*** PROVIDED RECORDS Section Begins ***

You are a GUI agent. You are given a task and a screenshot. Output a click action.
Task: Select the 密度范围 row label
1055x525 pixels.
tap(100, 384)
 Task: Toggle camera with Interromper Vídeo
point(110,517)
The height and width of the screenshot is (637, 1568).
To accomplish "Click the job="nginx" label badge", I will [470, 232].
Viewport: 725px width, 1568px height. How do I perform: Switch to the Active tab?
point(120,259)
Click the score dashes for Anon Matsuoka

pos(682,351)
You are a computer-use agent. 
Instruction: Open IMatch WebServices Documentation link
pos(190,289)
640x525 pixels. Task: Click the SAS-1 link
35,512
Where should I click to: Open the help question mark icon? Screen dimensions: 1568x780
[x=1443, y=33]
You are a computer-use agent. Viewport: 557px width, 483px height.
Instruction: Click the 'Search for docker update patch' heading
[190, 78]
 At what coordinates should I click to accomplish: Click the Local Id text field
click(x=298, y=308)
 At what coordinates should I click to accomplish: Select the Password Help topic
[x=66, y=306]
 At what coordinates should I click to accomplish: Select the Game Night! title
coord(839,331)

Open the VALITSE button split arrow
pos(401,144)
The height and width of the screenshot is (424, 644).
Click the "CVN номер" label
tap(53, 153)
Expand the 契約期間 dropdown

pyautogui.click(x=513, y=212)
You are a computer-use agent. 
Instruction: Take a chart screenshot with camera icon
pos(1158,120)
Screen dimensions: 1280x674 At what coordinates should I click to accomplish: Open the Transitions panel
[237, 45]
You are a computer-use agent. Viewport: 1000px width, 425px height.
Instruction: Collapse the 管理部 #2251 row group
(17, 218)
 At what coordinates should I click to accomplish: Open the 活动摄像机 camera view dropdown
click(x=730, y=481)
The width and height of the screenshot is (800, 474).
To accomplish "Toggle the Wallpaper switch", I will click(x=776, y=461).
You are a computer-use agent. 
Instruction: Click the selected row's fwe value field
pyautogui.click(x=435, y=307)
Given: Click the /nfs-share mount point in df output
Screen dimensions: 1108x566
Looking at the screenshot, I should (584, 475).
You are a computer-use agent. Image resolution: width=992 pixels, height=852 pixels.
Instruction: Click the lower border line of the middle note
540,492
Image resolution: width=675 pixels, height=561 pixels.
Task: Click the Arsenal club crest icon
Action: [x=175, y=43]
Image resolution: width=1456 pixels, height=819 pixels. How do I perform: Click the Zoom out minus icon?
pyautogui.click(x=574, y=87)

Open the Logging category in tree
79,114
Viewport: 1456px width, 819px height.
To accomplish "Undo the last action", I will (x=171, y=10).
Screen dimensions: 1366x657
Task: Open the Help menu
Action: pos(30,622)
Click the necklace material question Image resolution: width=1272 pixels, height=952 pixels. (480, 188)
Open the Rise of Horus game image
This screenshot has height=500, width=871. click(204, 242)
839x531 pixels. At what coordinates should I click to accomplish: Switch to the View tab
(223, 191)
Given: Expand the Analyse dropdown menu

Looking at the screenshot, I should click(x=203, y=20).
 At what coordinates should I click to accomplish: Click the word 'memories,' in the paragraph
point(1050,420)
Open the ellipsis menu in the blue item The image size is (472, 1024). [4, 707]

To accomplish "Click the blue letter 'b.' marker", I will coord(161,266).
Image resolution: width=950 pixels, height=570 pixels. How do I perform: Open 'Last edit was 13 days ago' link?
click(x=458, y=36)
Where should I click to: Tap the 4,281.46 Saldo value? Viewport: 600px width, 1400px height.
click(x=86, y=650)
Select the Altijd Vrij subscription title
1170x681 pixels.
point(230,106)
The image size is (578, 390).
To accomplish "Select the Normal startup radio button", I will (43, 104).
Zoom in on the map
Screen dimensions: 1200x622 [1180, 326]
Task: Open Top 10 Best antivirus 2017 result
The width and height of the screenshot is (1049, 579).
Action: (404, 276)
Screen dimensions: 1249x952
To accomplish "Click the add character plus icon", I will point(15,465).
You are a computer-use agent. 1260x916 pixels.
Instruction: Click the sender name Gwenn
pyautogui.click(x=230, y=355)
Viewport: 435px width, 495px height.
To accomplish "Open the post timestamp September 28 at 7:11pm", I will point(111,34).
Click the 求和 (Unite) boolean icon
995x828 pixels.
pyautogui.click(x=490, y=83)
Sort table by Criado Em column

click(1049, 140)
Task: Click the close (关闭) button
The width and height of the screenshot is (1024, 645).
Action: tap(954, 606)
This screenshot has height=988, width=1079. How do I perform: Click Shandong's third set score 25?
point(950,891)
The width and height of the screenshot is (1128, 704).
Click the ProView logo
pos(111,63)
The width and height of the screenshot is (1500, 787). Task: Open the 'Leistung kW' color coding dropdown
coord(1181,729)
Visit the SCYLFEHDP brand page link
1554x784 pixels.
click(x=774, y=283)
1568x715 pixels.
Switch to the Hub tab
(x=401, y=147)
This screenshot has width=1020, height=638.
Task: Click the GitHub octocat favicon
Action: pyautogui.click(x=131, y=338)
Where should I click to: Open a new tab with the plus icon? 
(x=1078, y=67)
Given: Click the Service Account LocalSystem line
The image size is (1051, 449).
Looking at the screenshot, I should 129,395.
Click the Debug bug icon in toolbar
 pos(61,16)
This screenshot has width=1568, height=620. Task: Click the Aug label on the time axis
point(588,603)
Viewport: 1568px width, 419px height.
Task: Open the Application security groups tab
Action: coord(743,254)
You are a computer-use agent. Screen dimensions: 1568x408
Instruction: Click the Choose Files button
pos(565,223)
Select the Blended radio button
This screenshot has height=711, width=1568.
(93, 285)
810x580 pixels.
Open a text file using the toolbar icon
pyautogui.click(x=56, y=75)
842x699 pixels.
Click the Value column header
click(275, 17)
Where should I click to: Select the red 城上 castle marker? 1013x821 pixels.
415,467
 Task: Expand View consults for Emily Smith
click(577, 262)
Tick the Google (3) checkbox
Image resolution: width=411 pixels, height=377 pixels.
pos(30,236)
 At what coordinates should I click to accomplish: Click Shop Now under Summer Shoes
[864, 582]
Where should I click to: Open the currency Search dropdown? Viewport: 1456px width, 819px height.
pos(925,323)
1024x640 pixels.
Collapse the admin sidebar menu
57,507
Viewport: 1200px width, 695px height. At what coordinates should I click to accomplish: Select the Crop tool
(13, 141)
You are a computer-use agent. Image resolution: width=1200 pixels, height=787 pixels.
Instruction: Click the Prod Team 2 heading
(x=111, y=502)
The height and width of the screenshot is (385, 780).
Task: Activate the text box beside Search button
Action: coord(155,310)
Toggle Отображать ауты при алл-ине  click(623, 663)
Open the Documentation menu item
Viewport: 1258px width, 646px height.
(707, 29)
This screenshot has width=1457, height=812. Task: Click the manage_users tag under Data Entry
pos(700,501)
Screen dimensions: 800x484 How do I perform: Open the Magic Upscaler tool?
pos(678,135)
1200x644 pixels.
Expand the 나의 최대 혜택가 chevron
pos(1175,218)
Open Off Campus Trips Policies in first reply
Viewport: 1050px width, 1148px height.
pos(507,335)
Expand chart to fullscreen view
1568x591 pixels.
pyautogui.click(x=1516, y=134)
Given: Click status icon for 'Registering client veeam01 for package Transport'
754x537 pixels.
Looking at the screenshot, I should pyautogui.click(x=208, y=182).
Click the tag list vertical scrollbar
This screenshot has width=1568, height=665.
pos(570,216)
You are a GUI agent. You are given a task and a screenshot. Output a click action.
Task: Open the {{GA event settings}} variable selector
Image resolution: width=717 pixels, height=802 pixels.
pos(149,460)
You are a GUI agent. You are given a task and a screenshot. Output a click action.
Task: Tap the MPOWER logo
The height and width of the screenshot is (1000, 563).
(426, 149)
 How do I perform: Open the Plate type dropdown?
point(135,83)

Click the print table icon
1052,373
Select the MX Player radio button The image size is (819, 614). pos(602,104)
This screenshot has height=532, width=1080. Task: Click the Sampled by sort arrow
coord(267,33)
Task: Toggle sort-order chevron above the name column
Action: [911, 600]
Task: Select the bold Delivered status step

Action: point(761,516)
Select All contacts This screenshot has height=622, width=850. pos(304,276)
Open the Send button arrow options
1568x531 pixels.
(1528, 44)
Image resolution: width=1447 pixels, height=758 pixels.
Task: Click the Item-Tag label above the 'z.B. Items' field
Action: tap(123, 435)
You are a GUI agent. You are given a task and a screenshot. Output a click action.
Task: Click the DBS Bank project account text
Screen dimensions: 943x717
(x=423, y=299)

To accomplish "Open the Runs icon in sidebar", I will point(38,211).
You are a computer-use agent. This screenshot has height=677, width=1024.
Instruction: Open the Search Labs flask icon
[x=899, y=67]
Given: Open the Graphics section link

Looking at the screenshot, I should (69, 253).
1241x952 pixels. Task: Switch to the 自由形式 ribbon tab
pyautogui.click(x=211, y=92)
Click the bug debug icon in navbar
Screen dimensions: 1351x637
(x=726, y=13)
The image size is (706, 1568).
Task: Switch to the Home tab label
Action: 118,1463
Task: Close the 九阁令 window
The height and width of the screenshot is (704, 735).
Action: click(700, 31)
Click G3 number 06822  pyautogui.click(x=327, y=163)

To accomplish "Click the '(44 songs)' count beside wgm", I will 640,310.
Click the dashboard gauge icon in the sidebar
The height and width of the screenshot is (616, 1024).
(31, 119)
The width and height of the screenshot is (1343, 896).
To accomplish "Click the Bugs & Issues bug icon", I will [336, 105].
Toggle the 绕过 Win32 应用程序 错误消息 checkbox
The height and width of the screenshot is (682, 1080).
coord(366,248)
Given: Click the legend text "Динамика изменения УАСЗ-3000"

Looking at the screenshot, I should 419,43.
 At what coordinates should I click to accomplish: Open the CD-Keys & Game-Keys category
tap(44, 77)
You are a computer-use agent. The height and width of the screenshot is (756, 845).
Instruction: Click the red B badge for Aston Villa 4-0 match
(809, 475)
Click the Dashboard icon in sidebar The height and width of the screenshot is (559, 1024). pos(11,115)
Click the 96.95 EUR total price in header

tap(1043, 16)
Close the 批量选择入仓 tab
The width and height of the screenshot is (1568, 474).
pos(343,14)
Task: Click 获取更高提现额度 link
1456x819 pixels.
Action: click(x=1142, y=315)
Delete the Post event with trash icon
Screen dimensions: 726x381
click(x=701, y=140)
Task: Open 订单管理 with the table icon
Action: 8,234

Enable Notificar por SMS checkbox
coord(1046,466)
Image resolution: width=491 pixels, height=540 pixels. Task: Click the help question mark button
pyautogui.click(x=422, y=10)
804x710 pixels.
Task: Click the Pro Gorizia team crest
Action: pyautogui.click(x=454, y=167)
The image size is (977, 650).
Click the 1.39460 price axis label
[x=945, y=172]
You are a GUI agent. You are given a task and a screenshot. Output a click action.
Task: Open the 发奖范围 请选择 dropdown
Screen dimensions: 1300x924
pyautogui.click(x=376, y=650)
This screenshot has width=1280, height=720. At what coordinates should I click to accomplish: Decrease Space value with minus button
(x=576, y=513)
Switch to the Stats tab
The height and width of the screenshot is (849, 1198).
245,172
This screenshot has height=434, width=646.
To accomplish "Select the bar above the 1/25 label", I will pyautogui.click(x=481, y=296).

*** PROVIDED RECORDS Section Ends ***

Start with the line above that contains "At what coordinates should I click to accomplish: Click Shop" and stop after the line that contains "Given: Click status". Output those lines exactly, and only those.

## WRITTEN SOLUTION
 At what coordinates should I click to accomplish: Click Shop Now under Summer Shoes
[864, 582]
Where should I click to: Open the currency Search dropdown? Viewport: 1456px width, 819px height.
pos(925,323)
1024x640 pixels.
Collapse the admin sidebar menu
57,507
Viewport: 1200px width, 695px height. At what coordinates should I click to accomplish: Select the Crop tool
(13, 141)
You are a computer-use agent. Image resolution: width=1200 pixels, height=787 pixels.
Instruction: Click the Prod Team 2 heading
(x=111, y=502)
The height and width of the screenshot is (385, 780).
Task: Activate the text box beside Search button
Action: coord(155,310)
Toggle Отображать ауты при алл-ине  click(623, 663)
Open the Documentation menu item
Viewport: 1258px width, 646px height.
(707, 29)
This screenshot has width=1457, height=812. Task: Click the manage_users tag under Data Entry
pos(700,501)
Screen dimensions: 800x484 How do I perform: Open the Magic Upscaler tool?
pos(678,135)
1200x644 pixels.
Expand the 나의 최대 혜택가 chevron
pos(1175,218)
Open Off Campus Trips Policies in first reply
Viewport: 1050px width, 1148px height.
pos(507,335)
Expand chart to fullscreen view
1568x591 pixels.
pyautogui.click(x=1516, y=134)
Given: Click status icon for 'Registering client veeam01 for package Transport'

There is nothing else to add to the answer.